Low level snowfall was further diminished this past week while we saw moderate gains in higher elevations, especially in NP where the Sierra Nevada stations are reporting near normal levels compared to 50-70% last week. The Cascades, especially in Oregon, continue to pace below normal. Southern Idaho particularly stands out with its slow start to the water year.
Chief Joseph highlighted this week’s snowpack increase with 1.40″ over the previous seven days and 0.85″ over the past three. Bonneville showed slightly more gains at 1.70″, albeit within a less impactful reservoir basin.
All stations managed increases over the past three days though Wanapum and Flathead lagged behind all other basins with just 0.15″ and 0.29″ recorded respectively.
A slow start to this week’s snowfall hasn’t helped the Flathead basin when compared to the average, and especially not when compared to last year. 2019 sits more than an inch from normal and two inches from 2018. Flathead paces ahead of just 2016 and 2017 as of yesterday.

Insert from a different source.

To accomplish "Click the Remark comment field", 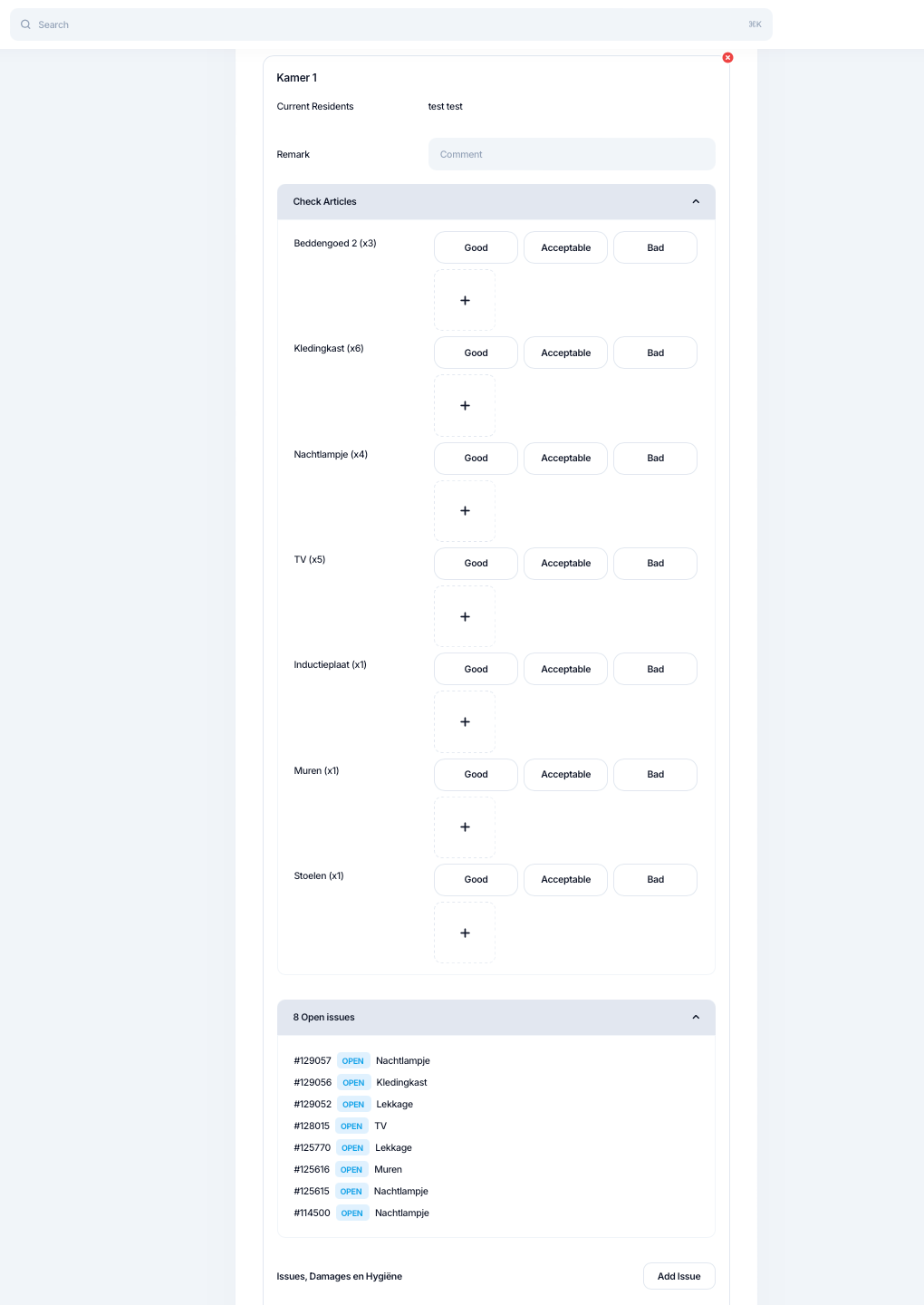I will coord(571,154).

This is a peek at the difference between Ansergy and the RFC water supply estimates. Grand Coulee Apr-Sep Ansergy and RFC were once on pace to converge, but that is no longer the case.
Just 9 of the 36 monitored stations are pacing ahead of normal, though 16 remain within 90%. Quartz Mountain of the Klamath and Little Valley of the Truckee River are the only stations recording more than an inch above normal (1.2″ and 1.15 respectively).
Yesterday marked the end of below-normal temps for Seattle as the area paces far above average through the 17th. This coming week is highlighted by 50-degree temps on the 10th, topping out at 10 degrees above normal.
Portland should see mid-50’s over the 10th and 11th as well, though temps will dip into the high 30’s overnight, while Seattle is projected to stay above 40 for the foreseeable future.
Demand shot up 500 MW across Mid-C as yesterday saw much cooler temps, especially overnight. Expect loads to fall today as warm weather makes its return.
NP peak demand saw modest day-on-day growth yesterday and remained well above the mark week-on-week (albeit that fell on a holiday). Overnight loads fell roughly 200 MW.
San Jose is projecting hourly temps one or two degrees above normal through the 16th, but as the chart depicts, a decent warmup may be in store thereafter. Look for highs in the mid to upper-60’s as the forecast is rounded out.
SP peak demand fell just more than 200 MW by mid-day though overnight loads were up close to 300 MW.
Burbank is trending cooler during the day with most highs falling 5+ degrees below normal, but more notably, is maintaining normal temps overnight. The forecast suggests a return to normal by the 19th.
The desert cities will reach the 70’s today and tomorrow but will also see daily temps fall below average as we move into the weekend. Overnight lows are expected in the mid-40s.
Phoenix managed s few days above normal recently, bucking the trend of a cooler winter, but a return to normal is in store beginning on Friday, at least in terms of daily highs. Overnight lows look a few degrees warmer than normal with some days failing to fall below 50.
All six nukes remain generating at 100% capacity.
SP-15 solar fell back below 5,000 MW each of the past three days, breaking the trend of 5,200+ MW of generation we saw much of last week.
Mid-C wind picked up over the weekend, and aside from a light day on the 5th, the hub has seen consistent 1,000+ MW generation, including consecutive days with 2,000+ hourly peaks.
ISO gas outages have made a steady climb up the ladder since the beginning of the new year. Outages have increased 3,300 MW since the 31st, including 500 MW day-on-day yesterday.
PG&E’s Colusa Generating Station shows 300 MW of outages, the largest among gas plants.
COI doesn’t show any variation in its TTC forecast as capacity is expected to stay at 3,125 MW through the next two weeks.
NOB maintains its momentary blip on the 14th and is unchanged compared to last week’s projection.